- [Excerpted records]
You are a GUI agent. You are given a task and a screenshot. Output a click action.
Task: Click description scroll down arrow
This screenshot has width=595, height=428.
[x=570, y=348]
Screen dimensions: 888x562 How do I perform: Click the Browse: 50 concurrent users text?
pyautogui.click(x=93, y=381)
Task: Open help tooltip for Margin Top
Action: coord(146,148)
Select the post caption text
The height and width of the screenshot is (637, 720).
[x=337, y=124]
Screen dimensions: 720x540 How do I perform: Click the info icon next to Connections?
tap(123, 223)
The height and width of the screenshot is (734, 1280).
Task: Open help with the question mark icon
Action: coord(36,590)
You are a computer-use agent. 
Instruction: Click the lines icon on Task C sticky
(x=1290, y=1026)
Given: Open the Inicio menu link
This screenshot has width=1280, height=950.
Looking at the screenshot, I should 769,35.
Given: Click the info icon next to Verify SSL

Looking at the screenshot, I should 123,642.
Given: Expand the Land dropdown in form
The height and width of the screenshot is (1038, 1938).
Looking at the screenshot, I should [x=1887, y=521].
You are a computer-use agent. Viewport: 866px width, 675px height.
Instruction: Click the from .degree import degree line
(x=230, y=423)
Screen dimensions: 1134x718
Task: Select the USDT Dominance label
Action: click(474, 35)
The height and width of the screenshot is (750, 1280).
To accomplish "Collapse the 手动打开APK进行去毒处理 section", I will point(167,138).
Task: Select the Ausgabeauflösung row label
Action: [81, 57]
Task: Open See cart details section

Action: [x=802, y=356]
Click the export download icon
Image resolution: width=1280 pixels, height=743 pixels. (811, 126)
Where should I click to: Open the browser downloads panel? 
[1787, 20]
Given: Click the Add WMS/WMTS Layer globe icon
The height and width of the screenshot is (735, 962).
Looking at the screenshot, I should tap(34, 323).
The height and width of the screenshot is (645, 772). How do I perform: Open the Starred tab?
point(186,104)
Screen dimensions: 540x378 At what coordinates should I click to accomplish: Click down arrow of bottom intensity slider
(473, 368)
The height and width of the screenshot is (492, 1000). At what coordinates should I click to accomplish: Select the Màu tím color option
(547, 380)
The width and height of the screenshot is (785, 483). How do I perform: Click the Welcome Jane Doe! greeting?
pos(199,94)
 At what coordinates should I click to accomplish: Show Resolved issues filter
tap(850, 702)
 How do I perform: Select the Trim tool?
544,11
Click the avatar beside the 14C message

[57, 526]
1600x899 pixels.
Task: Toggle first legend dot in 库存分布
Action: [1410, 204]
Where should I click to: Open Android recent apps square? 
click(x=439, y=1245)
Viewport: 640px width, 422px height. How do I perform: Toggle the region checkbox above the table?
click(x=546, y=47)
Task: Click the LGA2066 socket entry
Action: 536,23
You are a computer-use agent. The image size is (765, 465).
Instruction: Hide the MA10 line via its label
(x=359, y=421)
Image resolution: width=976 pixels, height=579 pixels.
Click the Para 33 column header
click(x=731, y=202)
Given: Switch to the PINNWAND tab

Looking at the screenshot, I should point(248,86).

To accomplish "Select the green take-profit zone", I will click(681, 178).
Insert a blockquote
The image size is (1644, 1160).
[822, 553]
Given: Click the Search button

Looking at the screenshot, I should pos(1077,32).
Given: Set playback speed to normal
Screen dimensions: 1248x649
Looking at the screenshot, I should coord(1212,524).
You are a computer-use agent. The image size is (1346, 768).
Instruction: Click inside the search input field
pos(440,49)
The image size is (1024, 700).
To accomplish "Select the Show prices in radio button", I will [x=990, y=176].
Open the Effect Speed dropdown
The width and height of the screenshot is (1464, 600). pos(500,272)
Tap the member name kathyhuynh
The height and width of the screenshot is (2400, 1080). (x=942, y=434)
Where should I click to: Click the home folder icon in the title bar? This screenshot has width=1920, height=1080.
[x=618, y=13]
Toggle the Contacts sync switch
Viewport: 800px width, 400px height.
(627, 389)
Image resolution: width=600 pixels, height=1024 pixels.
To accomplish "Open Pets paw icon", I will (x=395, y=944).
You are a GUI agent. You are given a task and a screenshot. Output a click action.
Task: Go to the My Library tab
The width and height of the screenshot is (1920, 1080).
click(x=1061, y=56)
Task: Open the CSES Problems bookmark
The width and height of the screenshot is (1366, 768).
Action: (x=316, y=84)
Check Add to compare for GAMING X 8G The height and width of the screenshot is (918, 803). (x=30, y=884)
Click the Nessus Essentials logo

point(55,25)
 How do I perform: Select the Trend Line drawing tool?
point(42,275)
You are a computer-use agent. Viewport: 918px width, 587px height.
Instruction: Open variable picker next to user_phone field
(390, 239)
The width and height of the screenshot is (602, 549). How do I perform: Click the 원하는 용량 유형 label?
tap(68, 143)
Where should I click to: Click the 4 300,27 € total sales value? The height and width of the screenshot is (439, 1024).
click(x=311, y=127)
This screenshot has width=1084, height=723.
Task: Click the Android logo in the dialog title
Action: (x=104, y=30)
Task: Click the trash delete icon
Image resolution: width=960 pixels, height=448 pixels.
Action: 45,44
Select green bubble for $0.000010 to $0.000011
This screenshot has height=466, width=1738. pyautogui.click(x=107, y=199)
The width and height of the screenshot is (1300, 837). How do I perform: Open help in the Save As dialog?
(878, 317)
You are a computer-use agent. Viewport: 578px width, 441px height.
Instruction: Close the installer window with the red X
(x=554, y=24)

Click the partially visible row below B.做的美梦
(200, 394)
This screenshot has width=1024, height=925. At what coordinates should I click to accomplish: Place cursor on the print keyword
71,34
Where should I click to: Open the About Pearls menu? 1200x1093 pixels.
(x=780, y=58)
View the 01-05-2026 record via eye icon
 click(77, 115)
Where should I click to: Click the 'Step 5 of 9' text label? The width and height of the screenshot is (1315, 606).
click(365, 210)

- [Problem requirements] Once you find the line with "Given: Set playback speed to normal" in the entries above, output it and each line after it up to and including the line with "Task: Go to the My Library tab", and nothing else.

- [The answer]
Given: Set playback speed to normal
Screen dimensions: 1248x649
Looking at the screenshot, I should coord(1212,524).
You are a computer-use agent. The image size is (1346, 768).
Instruction: Click inside the search input field
pos(440,49)
The image size is (1024, 700).
To accomplish "Select the Show prices in radio button", I will [x=990, y=176].
Open the Effect Speed dropdown
The width and height of the screenshot is (1464, 600). pos(500,272)
Tap the member name kathyhuynh
The height and width of the screenshot is (2400, 1080). (x=942, y=434)
Where should I click to: Click the home folder icon in the title bar? This screenshot has width=1920, height=1080.
[x=618, y=13]
Toggle the Contacts sync switch
Viewport: 800px width, 400px height.
(627, 389)
Image resolution: width=600 pixels, height=1024 pixels.
To accomplish "Open Pets paw icon", I will (x=395, y=944).
You are a GUI agent. You are given a task and a screenshot. Output a click action.
Task: Go to the My Library tab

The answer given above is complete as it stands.